-- Exercise prompt --
Count the lines in the data below that contain the string "agent". Report only the number.

-- Available records --
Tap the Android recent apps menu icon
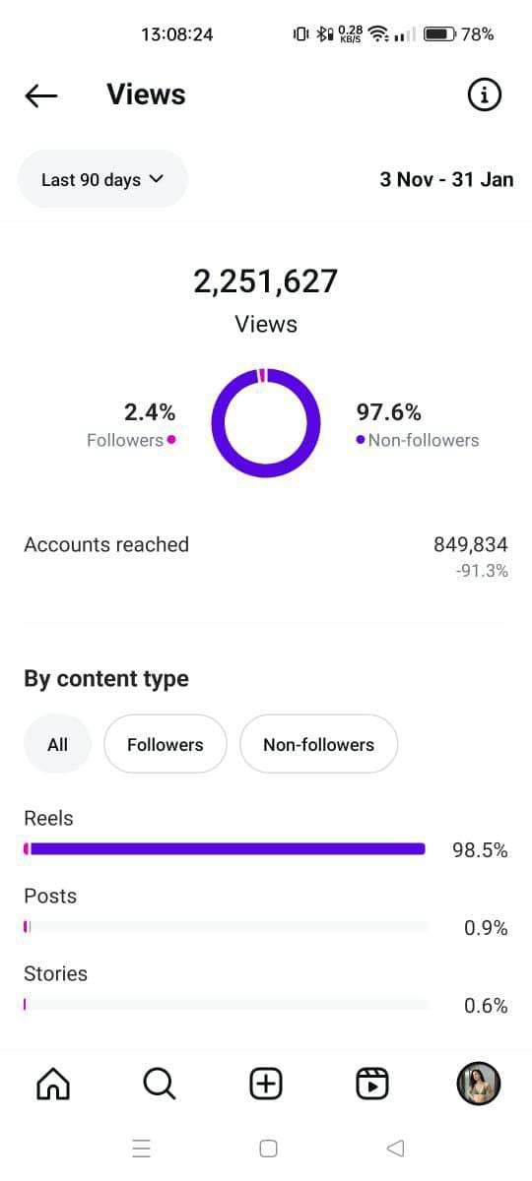This screenshot has width=532, height=1181. (x=141, y=1148)
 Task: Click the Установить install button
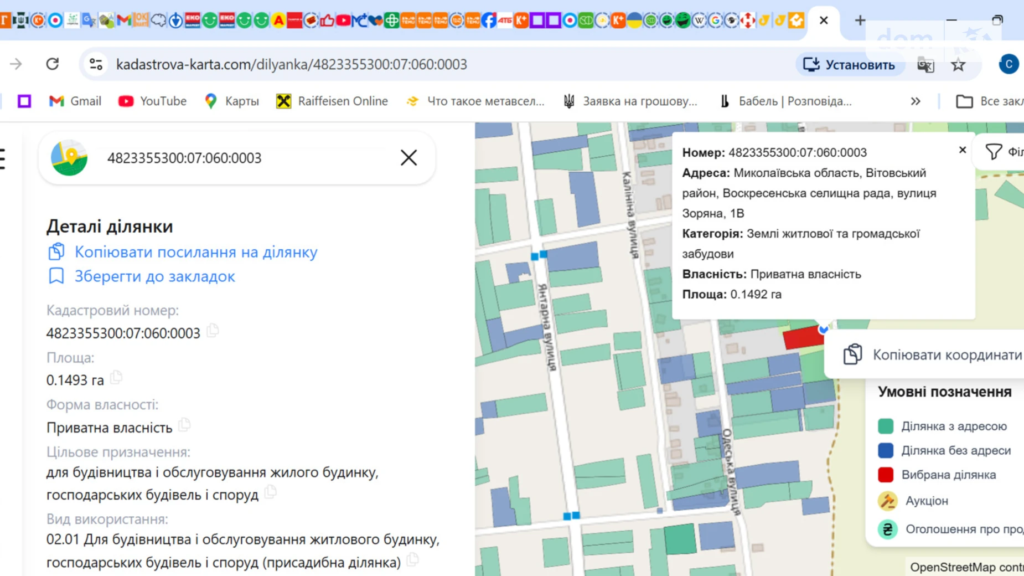tap(849, 65)
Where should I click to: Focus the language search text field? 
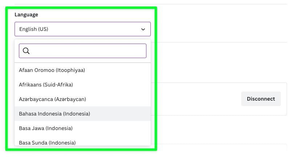click(82, 51)
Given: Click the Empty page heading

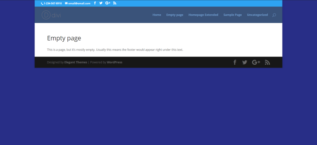Looking at the screenshot, I should (64, 38).
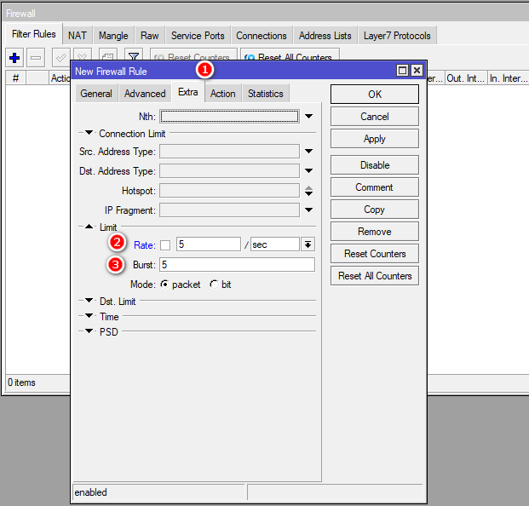Expand the Nth field arrow
This screenshot has width=529, height=506.
click(x=308, y=116)
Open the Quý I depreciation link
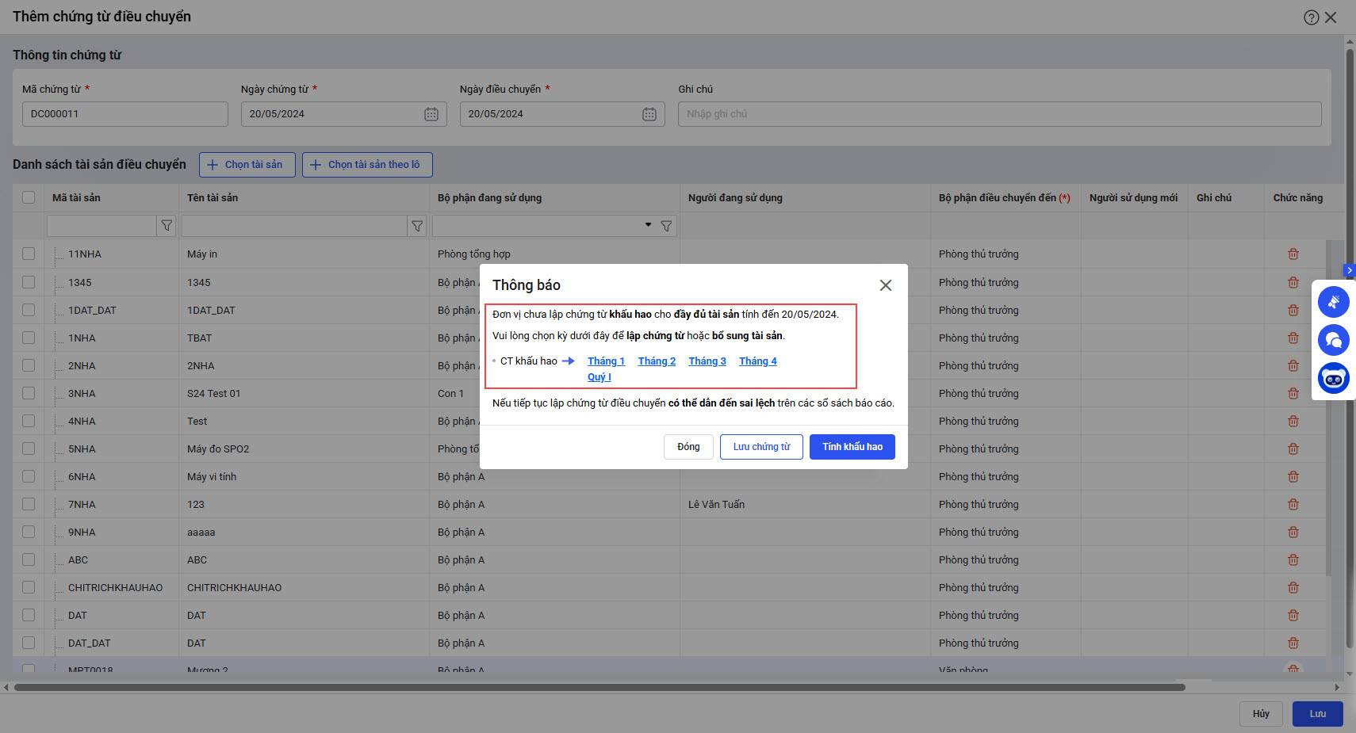1356x733 pixels. point(599,377)
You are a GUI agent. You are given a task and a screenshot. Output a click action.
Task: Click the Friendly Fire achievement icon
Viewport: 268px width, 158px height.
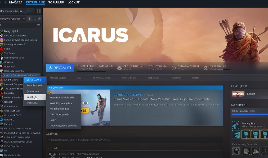236,124
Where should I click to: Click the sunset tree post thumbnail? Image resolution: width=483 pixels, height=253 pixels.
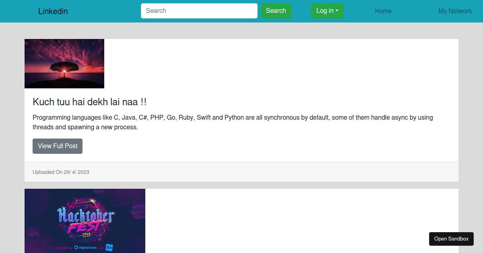64,63
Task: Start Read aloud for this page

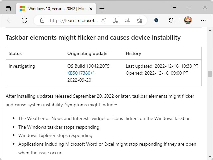Action: [104, 20]
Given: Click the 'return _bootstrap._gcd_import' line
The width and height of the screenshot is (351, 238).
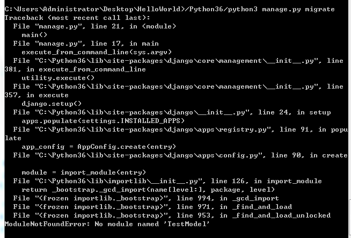Looking at the screenshot, I should coord(148,190).
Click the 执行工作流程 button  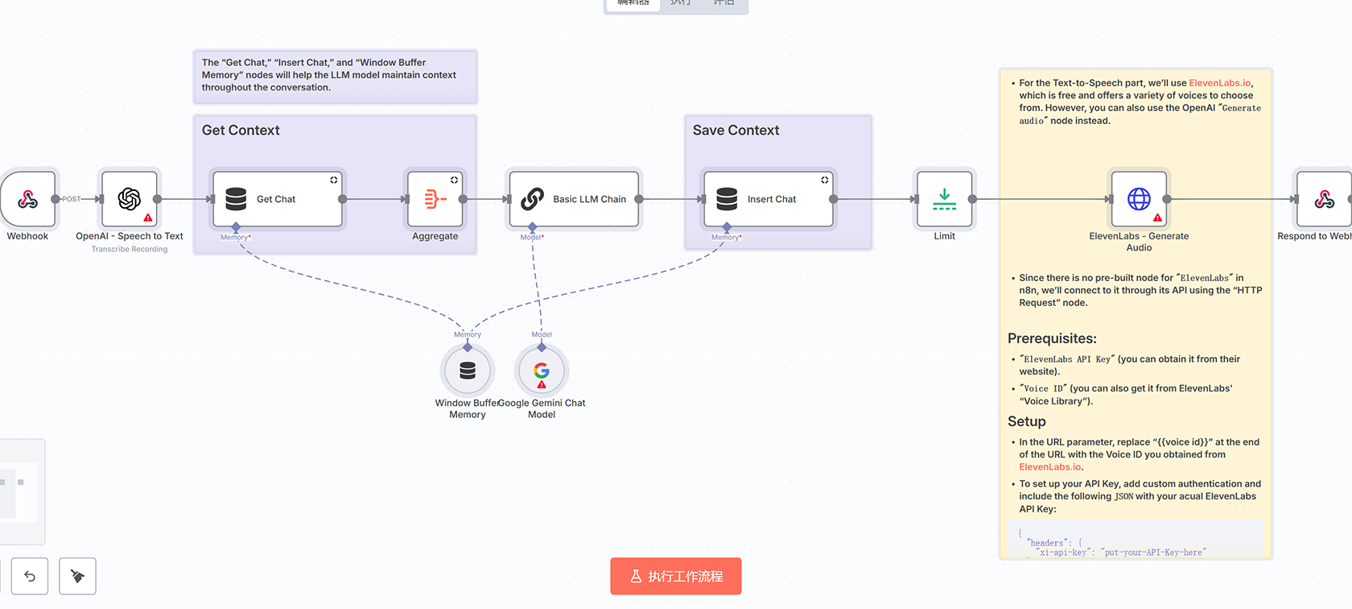(675, 576)
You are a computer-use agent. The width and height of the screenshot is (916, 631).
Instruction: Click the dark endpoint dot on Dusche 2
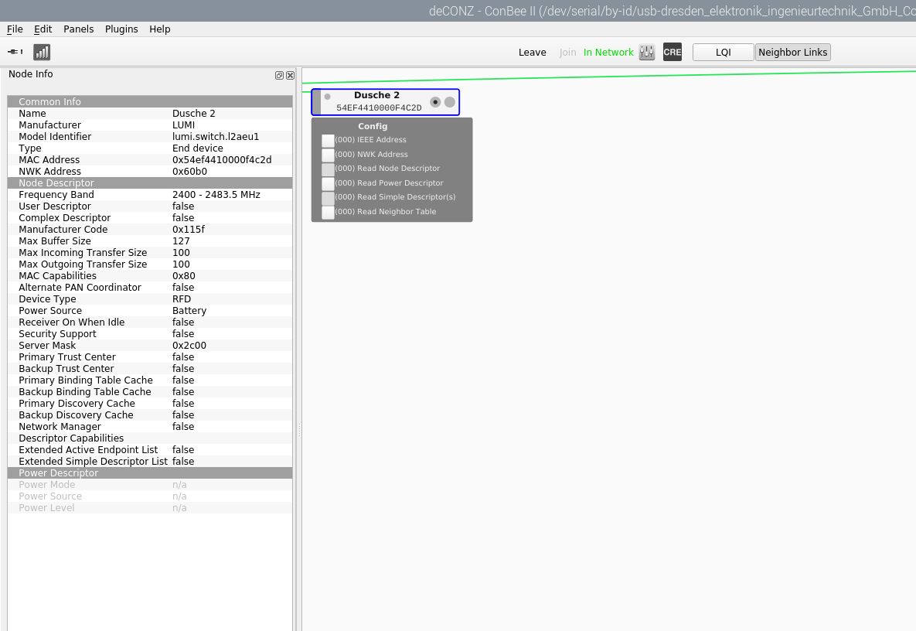tap(435, 102)
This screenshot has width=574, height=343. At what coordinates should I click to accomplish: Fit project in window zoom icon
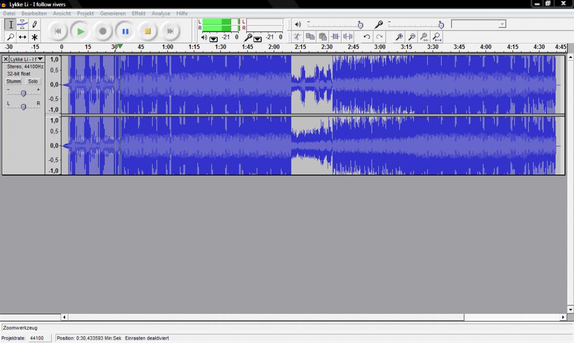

-- The output --
2